L'activité dans la filière des matériaux de construction peine à redécoller en ce début d'année 2026. Selon la dernière Lettre mensuelle de conjoncture de l'Unicem, la production recule de 2,4 % sur un an en cumul janvier-avril pour les granulats, et de 3,1 % pour le béton prêt à l'emploi (BPE). L'indicateur global des matériaux s'établit à 84,2 (base 100 = janvier 2021), en repli de 0,3 % sur un an au premier trimestre 2026.

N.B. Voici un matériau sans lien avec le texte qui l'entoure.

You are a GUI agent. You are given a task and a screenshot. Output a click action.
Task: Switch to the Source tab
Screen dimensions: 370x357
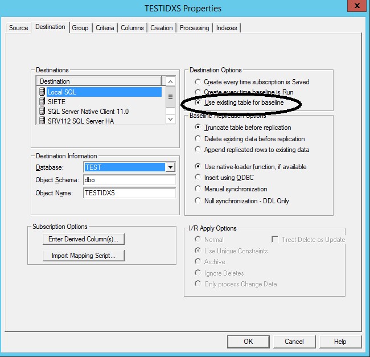(19, 28)
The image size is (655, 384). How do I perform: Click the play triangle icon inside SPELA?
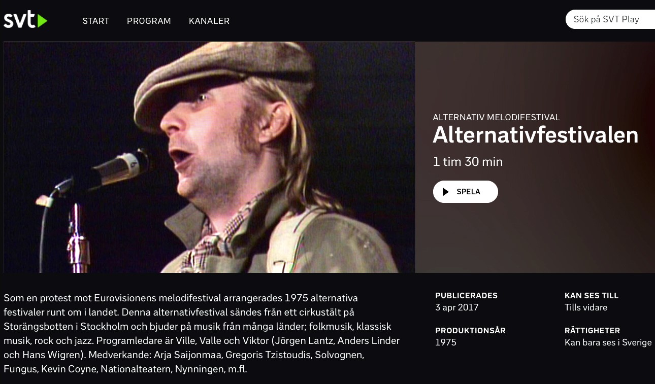[446, 192]
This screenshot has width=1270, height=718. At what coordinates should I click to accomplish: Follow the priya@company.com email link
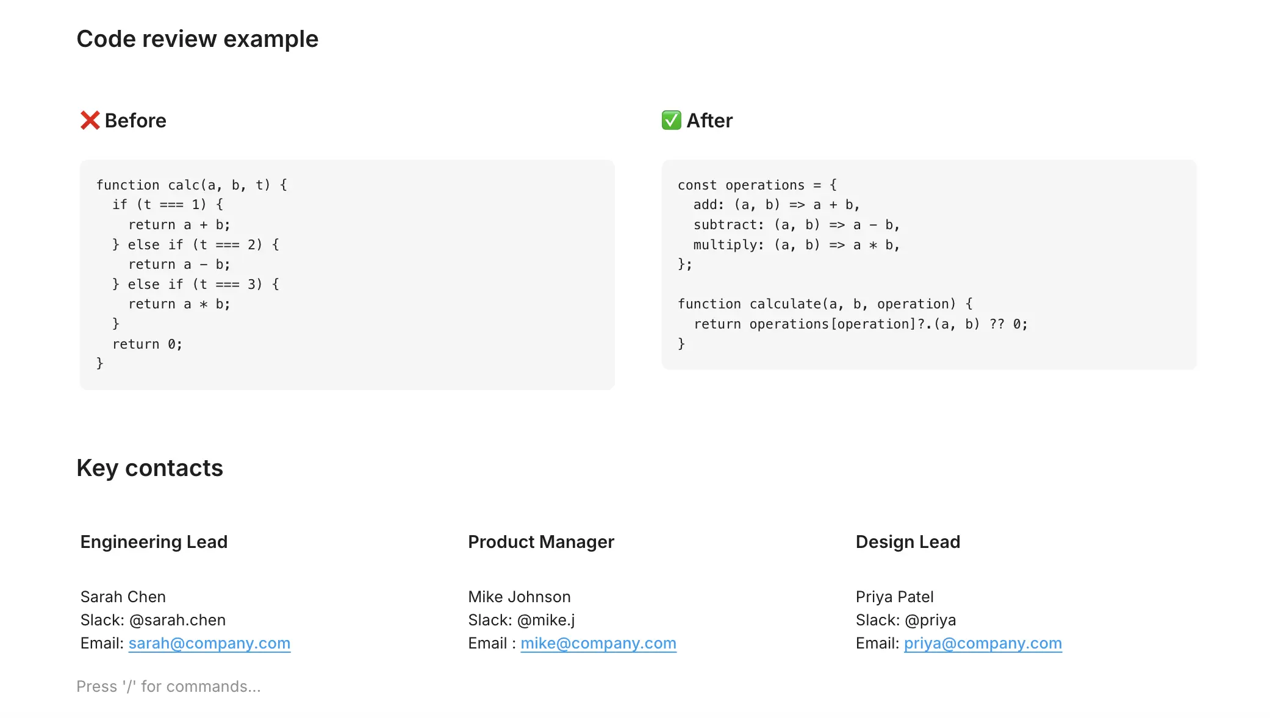click(x=982, y=644)
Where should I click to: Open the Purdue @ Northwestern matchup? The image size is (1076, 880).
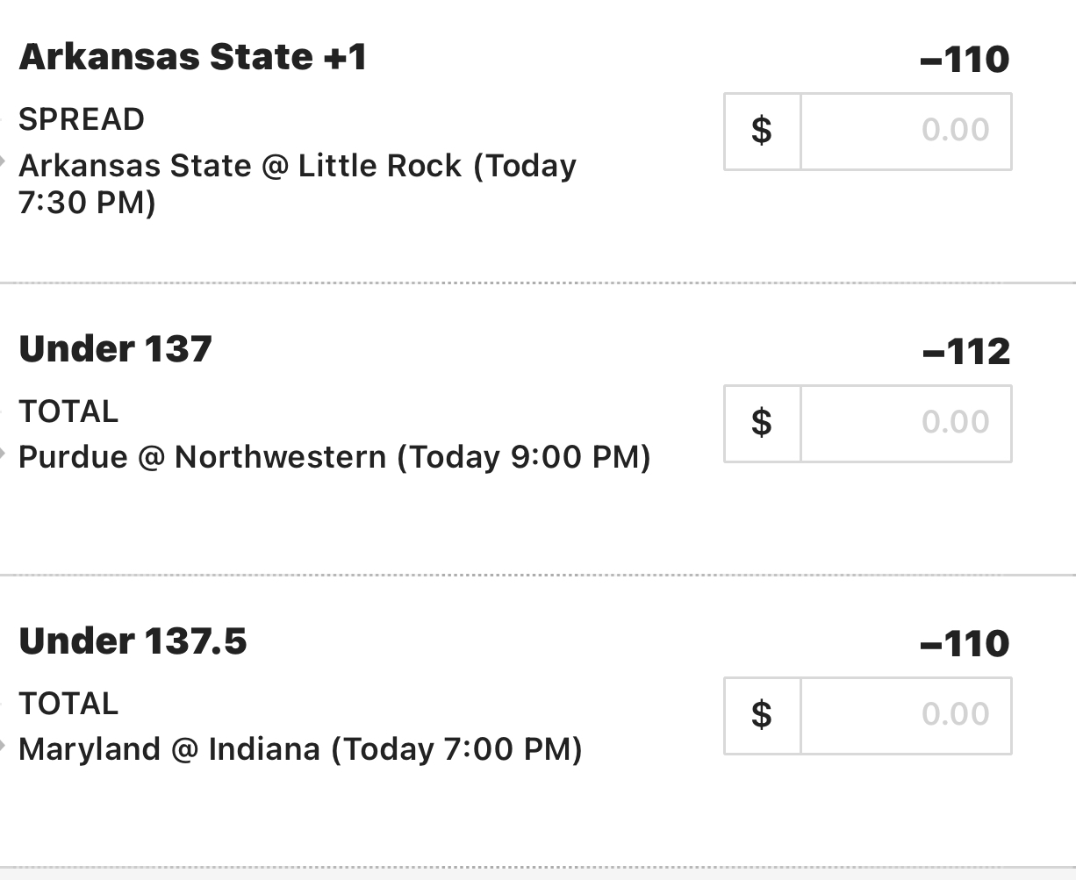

Cette contraction résulte d'une superposition de chocs : intempéries de janvier-février, tensions géopolitiques liées au conflit iranien, hausse des prix du pétrole et remontée des taux d'intérêt. Si un accord de paix irano-américain signé mi-juin a fait retomber le baril de Brent sous les 80 €, après un pic à 120 € fin avril, ses effets sur la filière resteront différés.
Dans le bâtiment, la dynamique de reprise enclenchée en 2025 marque le pas. Les mises en chantier de logements progressent certes de plus de 37 % en cumul depuis janvier par rapport à 2025, mais les 290 841 unités commencées sur un an restent 15 % sous la moyenne quinquennale. La solvabilité des ménages se dégrade sous l'effet de l'inflation (2,4 % en mai) et du resserrement du crédit.
Les travaux publics sont eux aussi en difficulté : selon la FNTP, l'activité a chuté de 11,5 % sur un an en avril, avec des commandes inférieures de 15 % à celles de l'an passé. La hausse des coûts de production (+3,1 % entre février et mars, indice TP01) aggrave la pression sur des marges déjà très contraintes.